One example of this is a hot-melt adhesive containing more than 30%, based on the hot-melt adhesive, of at least one polyurethane polymer containing at least one radiation-polymerizable reactive group, produced by reacting
- A) a reactive PU prepolymer having two or three NCO groups per molecule, prepared from
- i) at least one di- or trifunctional polyol selected from polyethers, polyesters, polyolefins, polyacrylates or polyamides having a molecular weight between 200 and 50,000 g/mol, reacted with
- ii) an excess of at least one di- or triisocyanate having a molecular weight of less than 1000 g/mol,
- B) 20 to 95 mol % of at least one low-molecular compound (B) containing a radically polymerizable double bond and a group reacting with an NCO group, and
- C) 1 to 50 mol % of at least one compound (C) which has a group reactive with NCO groups but does not have any group polymerizable under radical conditions, having a molecular weight of 32 to 5000 g/mol, and
- D) 5 to 50 mol % of at least one radical photoinitiator (D) having a primary or secondary OH group,
- where the amounts given are based on the NCO groups of the PU prepolymer, and the sum of B, C and D should yield 100 mol %,
- as well as optionally other additives.
- A) a reactive PU prepolymer having two or three NCO groups per molecule, prepared from
This hot-melt adhesive which may be used according to the present invention consists essentially of a PU polymer having radiation-crosslinkable reactive double bonds in terminal position. In addition, the PU polymer should have free non-crosslinkable polymer chain ends. In addition, chemically bound initiators may be present on the PU polymer. The PU polymer should be synthesized from an NCO-reactive polyurethane prepolymer.
The polyurethane prepolymer A) as the basis for further reactions is synthesized by reacting diols and/or triols with di- or triisocyanate compounds. The quantity ratios are selected to yield NCO-functionalized prepolymers in terminal position. In particular the prepolymers should be linear, i.e., should be synthesized primarily from diols and diisocyanates. Additional use of small amounts of trifunctional polyols or isocyanates is possible. Those skilled in the art are familiar with the polyols and polyisocyanates that may be used in the synthesis of these prepolymers.

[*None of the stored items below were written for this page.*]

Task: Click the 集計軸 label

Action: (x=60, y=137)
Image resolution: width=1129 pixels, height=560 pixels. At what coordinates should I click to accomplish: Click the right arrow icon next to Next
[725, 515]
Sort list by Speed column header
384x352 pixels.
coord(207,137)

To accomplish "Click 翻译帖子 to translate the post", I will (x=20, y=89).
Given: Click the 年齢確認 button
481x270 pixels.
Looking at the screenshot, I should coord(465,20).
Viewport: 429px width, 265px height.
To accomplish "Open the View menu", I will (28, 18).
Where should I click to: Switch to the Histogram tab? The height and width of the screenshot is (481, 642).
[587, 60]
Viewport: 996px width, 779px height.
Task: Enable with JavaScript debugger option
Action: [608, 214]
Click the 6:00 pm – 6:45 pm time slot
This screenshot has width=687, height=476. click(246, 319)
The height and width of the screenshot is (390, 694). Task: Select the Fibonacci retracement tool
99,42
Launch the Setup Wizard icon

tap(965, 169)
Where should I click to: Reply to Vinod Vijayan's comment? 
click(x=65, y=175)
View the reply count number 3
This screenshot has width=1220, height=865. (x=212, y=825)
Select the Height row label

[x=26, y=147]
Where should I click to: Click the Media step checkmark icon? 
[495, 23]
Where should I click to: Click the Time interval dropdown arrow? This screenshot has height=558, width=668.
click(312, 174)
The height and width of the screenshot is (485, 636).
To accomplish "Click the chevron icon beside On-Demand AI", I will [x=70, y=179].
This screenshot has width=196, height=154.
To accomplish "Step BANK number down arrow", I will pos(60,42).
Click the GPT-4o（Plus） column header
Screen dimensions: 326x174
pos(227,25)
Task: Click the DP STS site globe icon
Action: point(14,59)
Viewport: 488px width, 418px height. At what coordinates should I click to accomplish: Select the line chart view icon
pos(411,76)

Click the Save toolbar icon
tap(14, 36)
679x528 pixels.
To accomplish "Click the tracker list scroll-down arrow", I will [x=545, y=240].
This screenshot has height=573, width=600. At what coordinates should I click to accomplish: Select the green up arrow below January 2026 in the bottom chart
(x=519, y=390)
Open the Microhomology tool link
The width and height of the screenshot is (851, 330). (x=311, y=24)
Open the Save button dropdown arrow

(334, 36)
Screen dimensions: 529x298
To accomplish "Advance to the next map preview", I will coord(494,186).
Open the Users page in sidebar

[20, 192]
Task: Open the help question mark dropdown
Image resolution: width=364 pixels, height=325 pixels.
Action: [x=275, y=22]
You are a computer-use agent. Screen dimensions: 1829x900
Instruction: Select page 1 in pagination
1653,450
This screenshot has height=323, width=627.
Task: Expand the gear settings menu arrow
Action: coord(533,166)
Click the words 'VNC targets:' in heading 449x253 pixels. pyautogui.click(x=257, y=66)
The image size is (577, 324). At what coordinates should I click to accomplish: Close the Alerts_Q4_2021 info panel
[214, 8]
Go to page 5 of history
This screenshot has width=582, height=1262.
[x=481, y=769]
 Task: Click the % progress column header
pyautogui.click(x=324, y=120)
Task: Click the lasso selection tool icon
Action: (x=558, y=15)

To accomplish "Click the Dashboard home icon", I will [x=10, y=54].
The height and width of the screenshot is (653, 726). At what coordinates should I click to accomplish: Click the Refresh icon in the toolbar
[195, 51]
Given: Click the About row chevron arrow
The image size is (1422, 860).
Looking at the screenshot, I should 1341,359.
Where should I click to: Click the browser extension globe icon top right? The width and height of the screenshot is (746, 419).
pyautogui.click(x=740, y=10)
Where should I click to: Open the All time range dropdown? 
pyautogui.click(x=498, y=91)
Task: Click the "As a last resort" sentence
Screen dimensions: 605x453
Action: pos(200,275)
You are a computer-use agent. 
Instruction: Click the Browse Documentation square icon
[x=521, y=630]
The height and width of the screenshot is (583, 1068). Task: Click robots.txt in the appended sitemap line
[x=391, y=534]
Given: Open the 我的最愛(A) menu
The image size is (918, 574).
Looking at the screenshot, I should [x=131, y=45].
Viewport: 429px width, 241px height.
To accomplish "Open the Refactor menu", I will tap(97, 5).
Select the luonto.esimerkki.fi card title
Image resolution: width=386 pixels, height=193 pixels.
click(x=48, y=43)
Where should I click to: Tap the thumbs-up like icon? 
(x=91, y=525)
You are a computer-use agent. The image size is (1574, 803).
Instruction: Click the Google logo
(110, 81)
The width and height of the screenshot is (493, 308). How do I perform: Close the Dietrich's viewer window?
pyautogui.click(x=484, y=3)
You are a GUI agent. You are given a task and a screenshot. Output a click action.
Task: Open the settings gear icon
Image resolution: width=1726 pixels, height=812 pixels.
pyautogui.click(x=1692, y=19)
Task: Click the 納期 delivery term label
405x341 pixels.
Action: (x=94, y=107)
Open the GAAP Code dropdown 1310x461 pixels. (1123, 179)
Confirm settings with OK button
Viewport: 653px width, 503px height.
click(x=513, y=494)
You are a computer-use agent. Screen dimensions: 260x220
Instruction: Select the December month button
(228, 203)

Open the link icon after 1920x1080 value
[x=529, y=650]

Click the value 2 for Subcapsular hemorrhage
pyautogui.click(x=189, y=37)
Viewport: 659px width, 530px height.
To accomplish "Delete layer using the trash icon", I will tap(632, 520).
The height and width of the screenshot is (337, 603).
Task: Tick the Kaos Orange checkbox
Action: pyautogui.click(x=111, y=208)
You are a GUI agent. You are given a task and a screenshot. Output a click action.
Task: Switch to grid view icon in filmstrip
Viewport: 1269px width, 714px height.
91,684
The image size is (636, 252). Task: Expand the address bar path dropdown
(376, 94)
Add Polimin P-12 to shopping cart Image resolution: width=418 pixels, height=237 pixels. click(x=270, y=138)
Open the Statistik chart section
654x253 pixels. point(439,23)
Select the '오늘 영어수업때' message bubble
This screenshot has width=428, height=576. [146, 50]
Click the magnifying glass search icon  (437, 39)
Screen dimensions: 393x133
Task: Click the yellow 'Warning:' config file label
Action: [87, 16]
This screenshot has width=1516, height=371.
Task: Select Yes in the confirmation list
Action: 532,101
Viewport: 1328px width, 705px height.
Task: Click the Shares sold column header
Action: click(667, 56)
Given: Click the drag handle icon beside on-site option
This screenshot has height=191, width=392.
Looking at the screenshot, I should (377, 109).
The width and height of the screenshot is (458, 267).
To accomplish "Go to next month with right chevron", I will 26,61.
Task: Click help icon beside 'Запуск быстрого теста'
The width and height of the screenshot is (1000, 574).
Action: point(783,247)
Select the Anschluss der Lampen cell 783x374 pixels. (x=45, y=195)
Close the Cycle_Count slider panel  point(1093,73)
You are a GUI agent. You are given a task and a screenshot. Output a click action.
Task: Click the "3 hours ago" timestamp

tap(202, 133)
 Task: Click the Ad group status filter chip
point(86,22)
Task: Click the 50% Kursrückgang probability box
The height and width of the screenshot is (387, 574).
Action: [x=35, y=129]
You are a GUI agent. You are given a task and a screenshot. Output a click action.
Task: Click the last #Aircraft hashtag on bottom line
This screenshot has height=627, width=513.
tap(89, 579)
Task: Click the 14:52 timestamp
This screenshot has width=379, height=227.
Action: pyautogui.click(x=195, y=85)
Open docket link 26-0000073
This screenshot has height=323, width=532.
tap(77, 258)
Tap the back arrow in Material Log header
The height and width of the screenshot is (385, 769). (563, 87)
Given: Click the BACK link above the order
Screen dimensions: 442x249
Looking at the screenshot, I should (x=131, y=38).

These are the monomeric di- or triisocyanates known for adhesive applications. Examples of suitable monomeric polyisocyanates include 1,5-naphthylene diisocyanate, 2,2′-, 2,4 and/or 4,4′-diphenylmethane diisocyanate (MDI), hydrogenated MDI (H12MDI), allophanates of MDI, xylylene diisocyanate (XDI), tetramethylxylylene diisocyanate (TMXDI), 4,4′-diphenyldimethylmethane diisocyanate, di- and tetraalkylene diphenylmethane diisocyanate, 4,4′-dibenzyl diisocyanate, 1,3-phenylene diisocyanate, 1,4-phenylene diisocyanate, the isomers of toluoylene diisocyanate (TDI), 1-methyl-2,4-diisocyanatocyclohexane, 1,6-diisocyanato-2,2,4-trimethylhexane, 1,6-di isocyanato-2,4,4-trimethylhexane, 1-isocyanatomethyl-3-isocyanato-1,5,5-trimethylcyclohexane (IPDI), chlorinated and brominated diisocyanates, phosphorus-containing diisocyanates, 4,4′-diisocyanatophenyl perfluoroethane, tetramethoxybutane 1,4-diisocyanate, butane 1,4-diisocyanate, hexane 1,6-diisocyanate (HDI), dicyclohexylmethane diisocyanate, cyclohexene 1,4-diisocyanate, ethylene diisocyanate, phthalic acid bisisocyanatoethyl ester, trimethylhexamethylene diisocyanate, 1,4-diisocyanatobutane, 1,12-diisocyanatododecane, dimeric fatty acid diisocyanate. Especially suitable are aliphatic isocyanates, such as hexamethylene diisocyanate, undecane-, dodecamethylene diisocyanate, 2,2,4-trimethylhexane 2,3,3-trimethylhexamethylene, 1,3- or 1,4-cyclohexane diisocyanate, 1,3- or 1,4-tetramethylxylol diisocyanate, isophorone diisocyanate, 4,4-dicyclohexylmethane, lysine ester diisocyanate or tetramethylxylylene diisocyanate (TMXDI).
Suitable trifunctional isocyanates include polycyanates obtained by trimerization or oligomerization of diisocyanates or by reaction of diisocyanates with polyfunctional compounds containing hydroxyl groups or amino groups. Isocyanates suitable for synthesis of trimers include the diisocyanates already mentioned above, but the trimerization products of HDI, TMXDI or IPDI are especially preferred.
The amount of aromatic isocyanates should preferably be less than 50% of the isocyanates. Especially preferred are PU prepolymers based on aliphatic or cycloaliphatic polyisocyanates or oligomers based on HDI, IPDI and/or 2,4′- or 4,4′-diisocyanateodicyclohexylmethane.
The known polyols having a molecular weight of up to 50,000 g/mol may be selected as difunctional or trifunctional polyols. They should be selected on the basis of polyethers, polyesters, polyolefins, polyacrylates or polyamides, for example, such that these polymers must have additional OH groups. Polyols having terminal OH groups are preferred.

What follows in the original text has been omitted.